> GIVEN RECORDS
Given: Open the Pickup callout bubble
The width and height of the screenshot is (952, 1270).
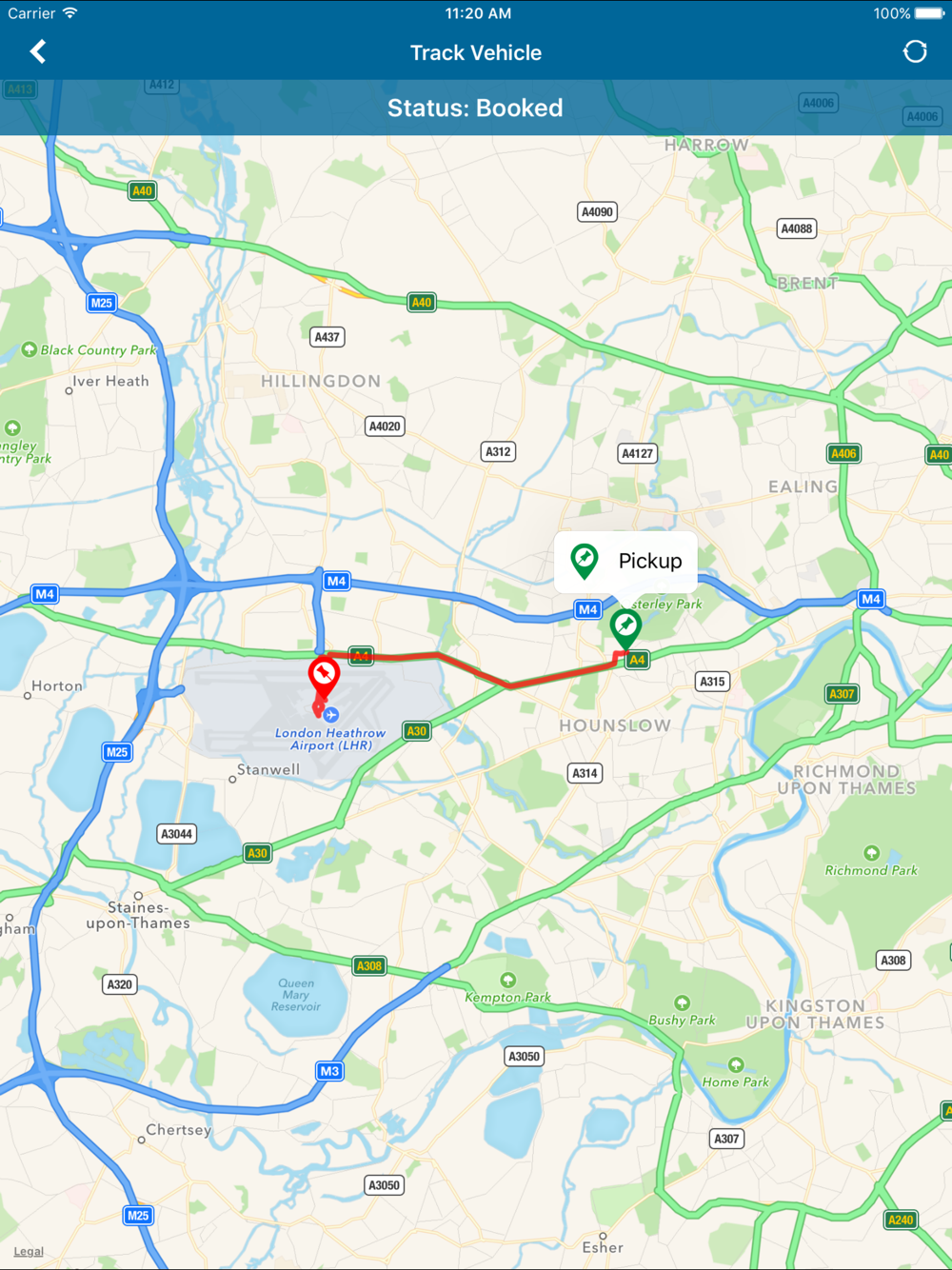Looking at the screenshot, I should (x=625, y=561).
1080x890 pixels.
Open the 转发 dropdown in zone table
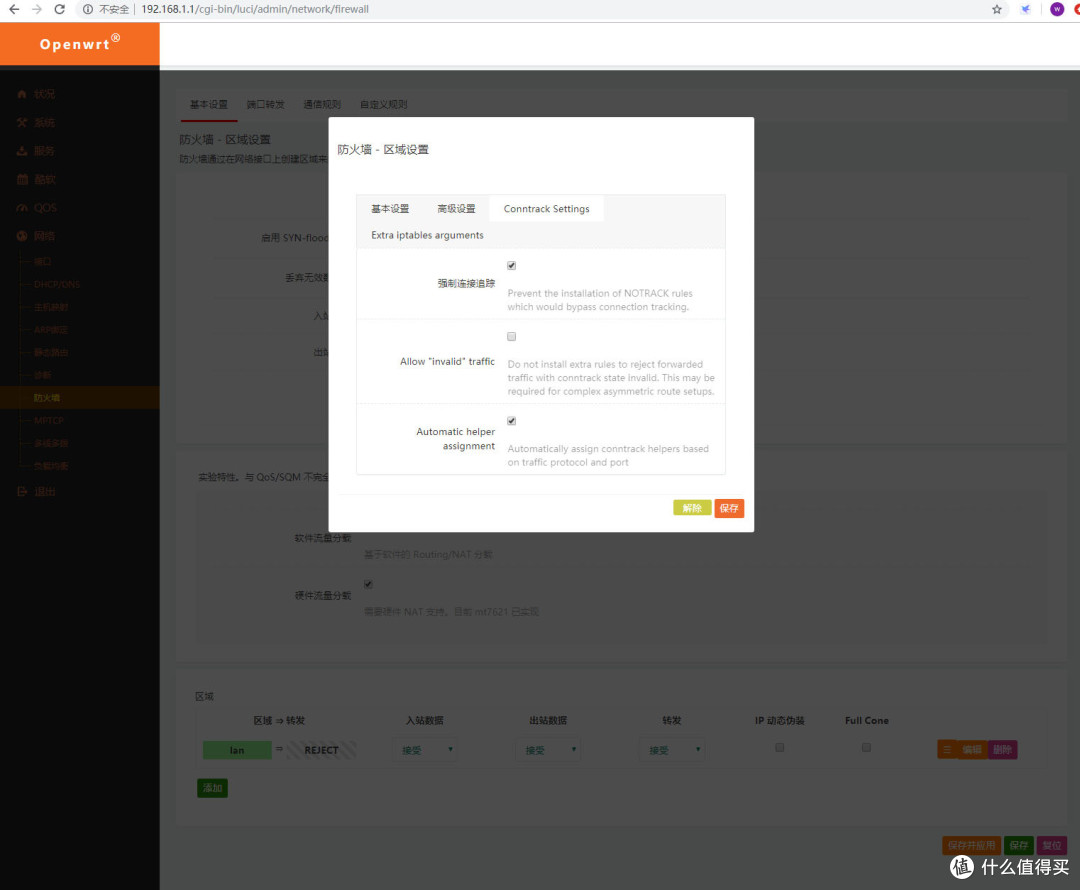(671, 749)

> EXERCISE DIRECTIONS
Return all of the material precisely as written. No picture belongs in it.

> RESPONSE AREA
Given: Open the Pickup callout bubble
The width and height of the screenshot is (952, 1270).
Looking at the screenshot, I should (x=625, y=561).
1080x890 pixels.
Open the 转发 dropdown in zone table
(671, 749)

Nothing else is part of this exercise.